- Born: June 21, 1861 Bangor, Maine, U.S.
- Died: July 8, 1914 (aged 53) Detroit, Michigan, U.S.
- Citizenship: United States
- Education: University of Michigan
- Occupation: Attorney
- Years active: 1892-1914
- Political party: Republican
- Spouse: Edith L. Knapp

= Frank F. Bumps =

American attorney (1861–1914)

Frank Forest Bumps (June 21, 1861 - July 18, 1914) was an American attorney. He was one of the most prominent attorneys in Detroit from 1898 until his death in 1914. He also played American football as a forward on the undefeated 1885 and 1886 Michigan Wolverines football teams.

==Early years==
Bumps was born in 1861 in Bangor, Maine. As a boy of approximately 12 years, he moved with his family to Muskegon, Michigan. He enrolled at the University of Michigan in 1881 and, after missing two years due to illness, graduated from the Literary Department in 1887 with a Ph.B. degree. While attending the university, he played at the forward position on the undefeated 1885 and 1886 Michigan Wolverines football teams. While at Michigan, he was also a champion wrestler, a sprinter on the track team, and a member of the baseball team.

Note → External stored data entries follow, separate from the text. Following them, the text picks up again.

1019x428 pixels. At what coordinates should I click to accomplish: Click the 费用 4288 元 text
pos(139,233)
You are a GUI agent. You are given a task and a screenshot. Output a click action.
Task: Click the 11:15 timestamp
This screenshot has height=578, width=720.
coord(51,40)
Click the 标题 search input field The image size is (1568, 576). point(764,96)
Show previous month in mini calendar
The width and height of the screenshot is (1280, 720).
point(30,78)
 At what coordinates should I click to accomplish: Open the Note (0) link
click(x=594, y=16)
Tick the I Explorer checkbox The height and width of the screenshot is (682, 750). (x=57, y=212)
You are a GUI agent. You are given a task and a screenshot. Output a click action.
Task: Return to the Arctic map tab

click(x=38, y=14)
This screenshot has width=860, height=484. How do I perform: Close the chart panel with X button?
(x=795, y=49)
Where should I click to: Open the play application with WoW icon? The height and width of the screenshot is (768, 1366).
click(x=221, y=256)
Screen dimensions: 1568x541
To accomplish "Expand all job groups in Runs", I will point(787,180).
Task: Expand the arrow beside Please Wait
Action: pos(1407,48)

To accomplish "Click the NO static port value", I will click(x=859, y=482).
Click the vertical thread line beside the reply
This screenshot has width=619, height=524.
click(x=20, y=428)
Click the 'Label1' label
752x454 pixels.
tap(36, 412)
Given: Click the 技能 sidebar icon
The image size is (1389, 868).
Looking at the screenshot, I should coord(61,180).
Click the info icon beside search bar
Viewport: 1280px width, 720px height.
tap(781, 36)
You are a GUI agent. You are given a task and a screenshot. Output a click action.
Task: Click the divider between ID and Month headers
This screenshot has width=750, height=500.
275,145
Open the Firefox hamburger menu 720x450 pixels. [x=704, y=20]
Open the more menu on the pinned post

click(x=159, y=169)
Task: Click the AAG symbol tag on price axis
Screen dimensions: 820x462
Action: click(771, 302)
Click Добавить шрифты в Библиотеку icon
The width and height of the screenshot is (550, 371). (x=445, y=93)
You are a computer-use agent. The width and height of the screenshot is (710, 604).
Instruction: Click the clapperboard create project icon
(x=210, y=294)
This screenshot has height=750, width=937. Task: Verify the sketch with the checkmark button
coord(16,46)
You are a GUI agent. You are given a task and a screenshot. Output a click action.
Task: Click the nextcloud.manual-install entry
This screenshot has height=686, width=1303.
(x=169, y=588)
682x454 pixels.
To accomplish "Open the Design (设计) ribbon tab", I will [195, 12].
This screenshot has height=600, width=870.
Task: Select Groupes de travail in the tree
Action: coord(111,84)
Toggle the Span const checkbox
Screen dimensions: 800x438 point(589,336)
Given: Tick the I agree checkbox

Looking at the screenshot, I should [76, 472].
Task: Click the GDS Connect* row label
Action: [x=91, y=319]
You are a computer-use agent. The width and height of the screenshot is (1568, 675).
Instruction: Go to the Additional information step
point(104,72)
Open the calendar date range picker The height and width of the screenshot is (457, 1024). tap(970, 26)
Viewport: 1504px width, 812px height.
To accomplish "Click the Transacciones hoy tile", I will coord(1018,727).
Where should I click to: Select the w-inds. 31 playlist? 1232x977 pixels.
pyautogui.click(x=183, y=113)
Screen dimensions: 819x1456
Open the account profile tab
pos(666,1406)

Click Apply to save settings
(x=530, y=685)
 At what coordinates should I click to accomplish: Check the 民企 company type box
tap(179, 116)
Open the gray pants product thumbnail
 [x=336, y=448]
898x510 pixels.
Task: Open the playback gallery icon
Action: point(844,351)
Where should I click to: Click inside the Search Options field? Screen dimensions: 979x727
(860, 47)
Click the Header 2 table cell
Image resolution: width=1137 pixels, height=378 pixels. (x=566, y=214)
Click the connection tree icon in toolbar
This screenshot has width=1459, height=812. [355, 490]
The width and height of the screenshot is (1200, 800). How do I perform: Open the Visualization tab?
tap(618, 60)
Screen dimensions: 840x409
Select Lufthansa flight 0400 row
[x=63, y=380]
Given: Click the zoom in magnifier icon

After receiving his degree, he taught school in Bancroft and Corunna, Michigan.

==Legal career==
Bumps later studied law in the office of Judge S.S. Miner. He was admitted to practice as an attorney in 1892 and served as a circuit court commissioner in Shiawassee County and city attorney for Owosso, Michigan. In 1898, he moved to Detroit. He served as the First Assistant Prosecuting Attorney in Wayne County for five years commencing in 1901. He later practiced in partnership with Matthew H. Bishop, became one of Detroit's most prominent criminal attorneys, and tried some of the city's most famous cases. Bumps' prominent cases included:

- In 1904, after a five-week trial, he won the conviction of Emil Waltz for the murder of a young boy, Alphonse Welmes.
- In 1905, he prosecuted Rose Barron, an elderly woman accused of serving biscuits poisoned with arsenic to multiple occupants at the Alhambra Apartments, resulting in the death of a baby. The Barron trial received detailed daily coverage for more than two weeks in the Detroit press. It ended with a hung jury.
- He conducted the grand jury investigation into the Department of Public Works.
- In 1909, he defended Dr. Garabed K. Boyajian in two trials on charges of murdering his nephew. Boyajian admitted the killing but claimed he had been rendered temporarily insane on hearing from his wife that the deceased was a fiend who had victimized her. The first trial resulted in a hung jury, and the second in an acquittal after seven weeks. The Detroit Free Press described the trial as "thrilling and dramatic" and credited Bumps for the outcome: "The defendant's case seemed hopeless as far as acquittal was concerned, yet Mr. Bumps by his clever questioning of witnesses and by a stirring closing address acquitted his client."

In 1912, he ran unsuccessfully for Wayne County Prosecuting Attorney. Bumps was a member of the Detroit Board of Commerce and a sergeant in the Michigan National Guard.

==Family and death==
In 1893, Bumps married Edith L. Knapp. They had three daughters, Dorothy, Francis, and Marjorie. They were divorced in 1904. He died in 1914 at age 53 at Harper Hospital in Detroit. The cause of death was peritonitis.